**WHAT TO PRODUCE**
Starting at the line that contains "Click the Precio Máximo value $ 4.036,00", reproduce only the lines through the end of the data, exactly, including both the first and the last; skip the pictures.

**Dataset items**
* * * * * * * * *

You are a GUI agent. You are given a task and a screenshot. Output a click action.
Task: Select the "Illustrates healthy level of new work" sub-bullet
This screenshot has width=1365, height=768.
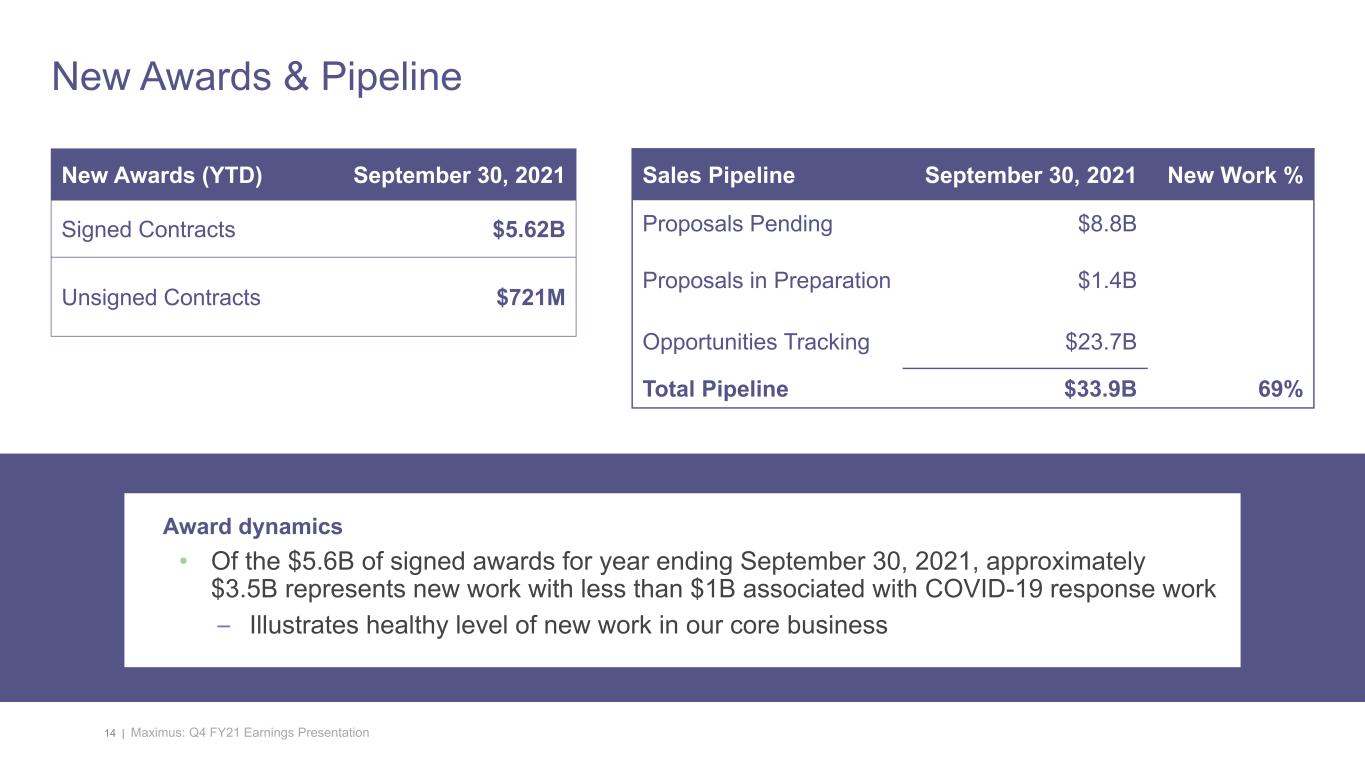(568, 626)
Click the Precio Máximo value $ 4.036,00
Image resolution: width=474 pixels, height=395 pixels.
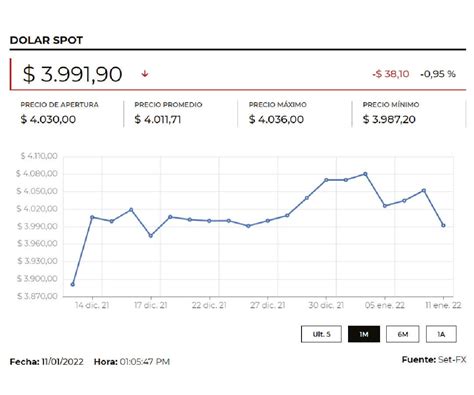pyautogui.click(x=276, y=119)
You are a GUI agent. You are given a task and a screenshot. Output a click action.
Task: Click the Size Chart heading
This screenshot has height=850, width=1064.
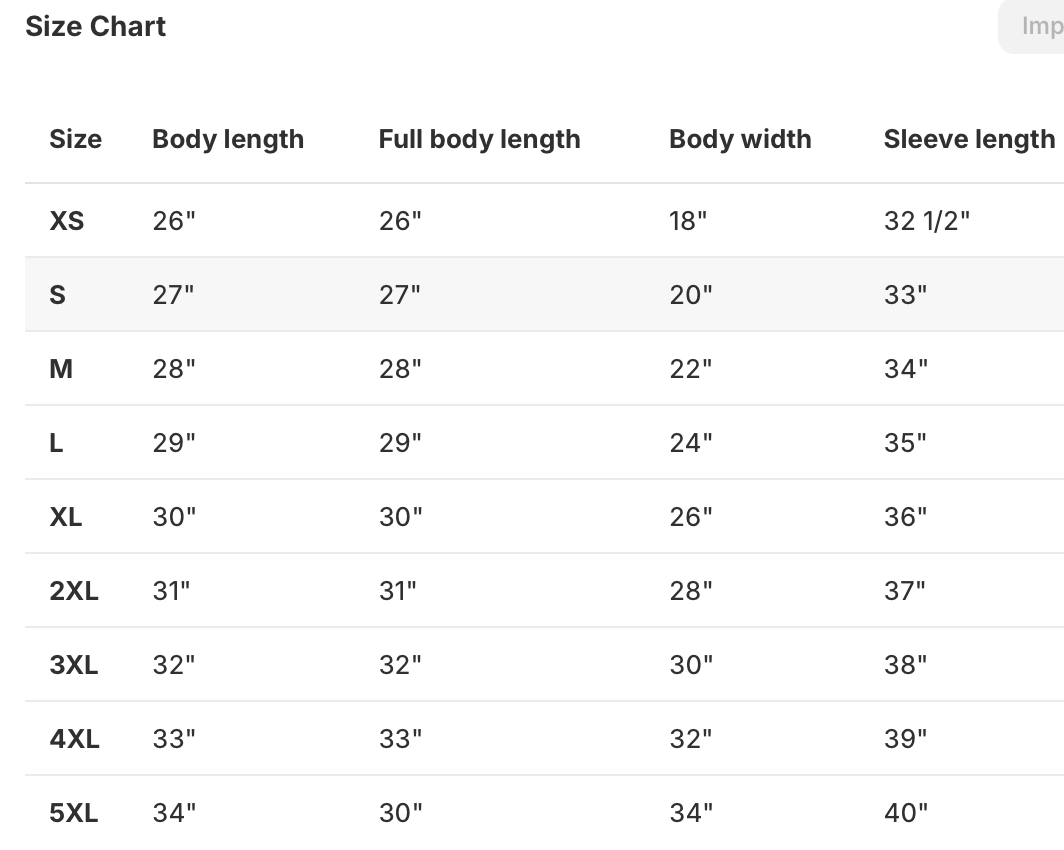coord(96,27)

* * * * * * * * *

**RESULT**
Click the Precio Máximo value $ 4.036,00
Image resolution: width=474 pixels, height=395 pixels.
pyautogui.click(x=276, y=119)
You are a GUI agent. You are given a task and a screenshot. Output a click action.
Task: Click the Size Chart heading
This screenshot has height=850, width=1064.
coord(96,27)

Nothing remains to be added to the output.